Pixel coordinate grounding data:

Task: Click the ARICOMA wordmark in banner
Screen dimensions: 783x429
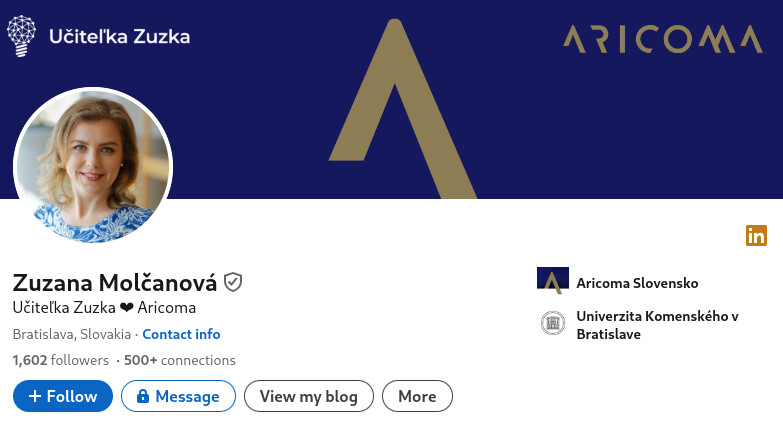Action: pyautogui.click(x=662, y=39)
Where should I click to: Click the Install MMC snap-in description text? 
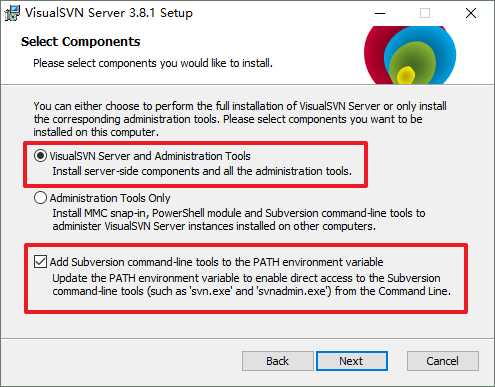239,219
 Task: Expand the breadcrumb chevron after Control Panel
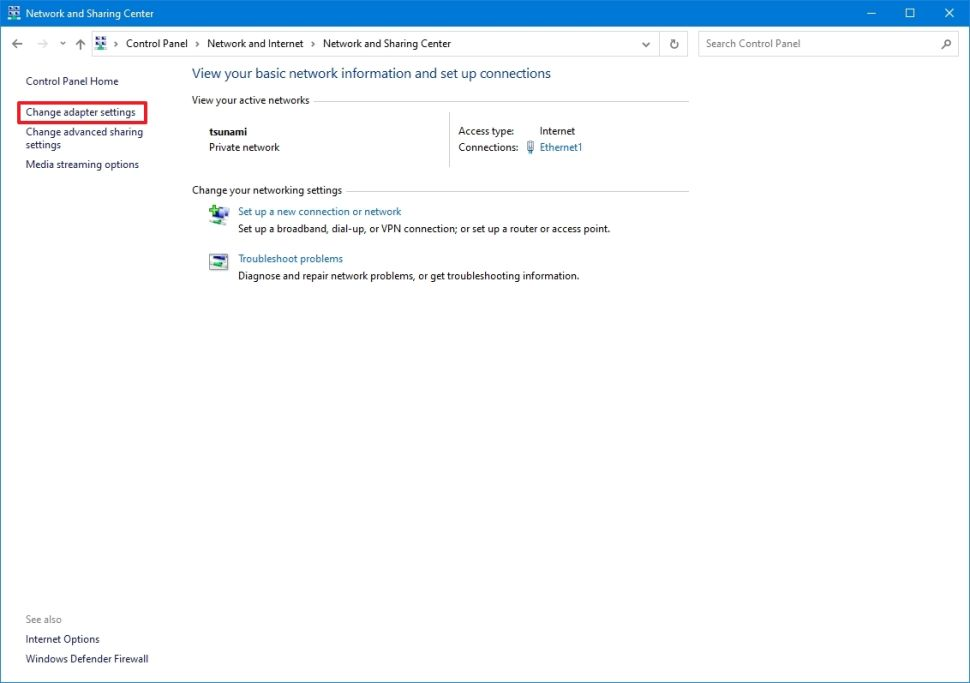196,43
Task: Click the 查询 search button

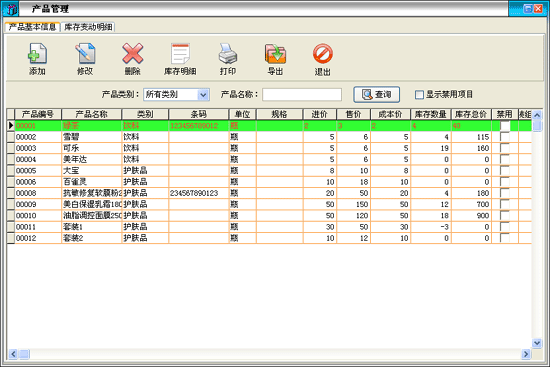Action: point(376,94)
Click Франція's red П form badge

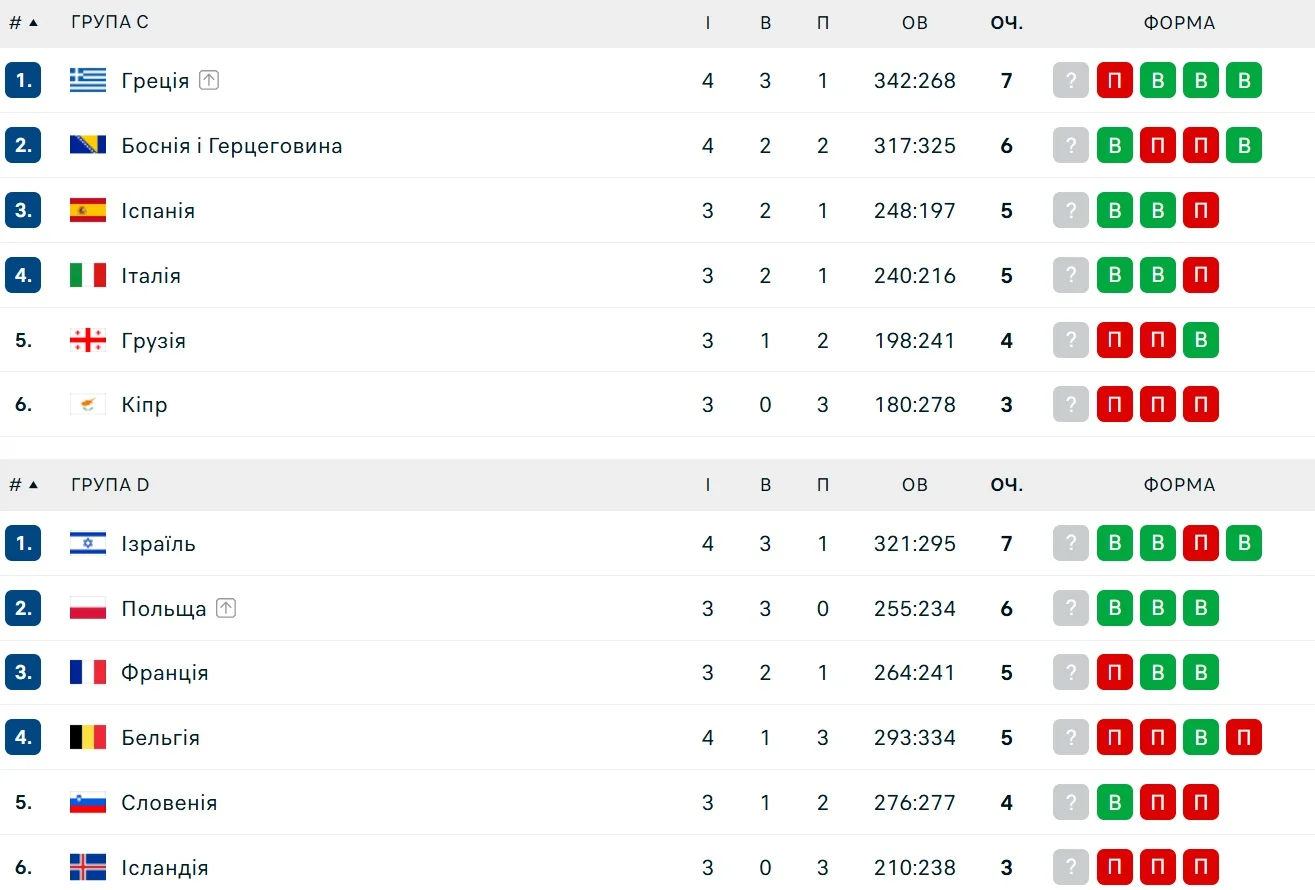click(x=1114, y=672)
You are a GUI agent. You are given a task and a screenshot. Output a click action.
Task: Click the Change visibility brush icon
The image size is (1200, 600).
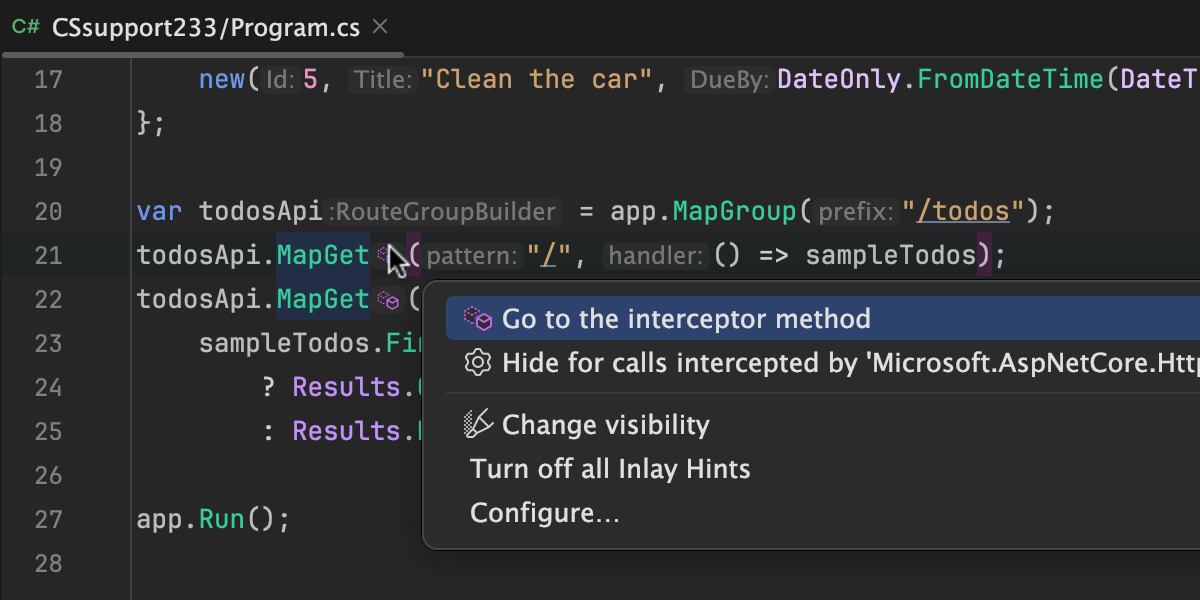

## Description of the task
Word-for-word output of every record is needed, with images omitted.

## Result of the exercise
Task: Click the ARICOMA wordmark in banner
Screen dimensions: 783x429
Action: pyautogui.click(x=662, y=39)
Where should I click to: Click the Install MMC snap-in description text? 
239,219
 Task: Expand the breadcrumb chevron after Control Panel
196,43
Task: Click the 查询 search button

Action: point(376,94)
Click Франція's red П form badge

click(x=1114, y=672)
You are a GUI agent. You are given a task and a screenshot. Output a click action.
Task: Click the Change visibility brush icon
The image size is (1200, 600).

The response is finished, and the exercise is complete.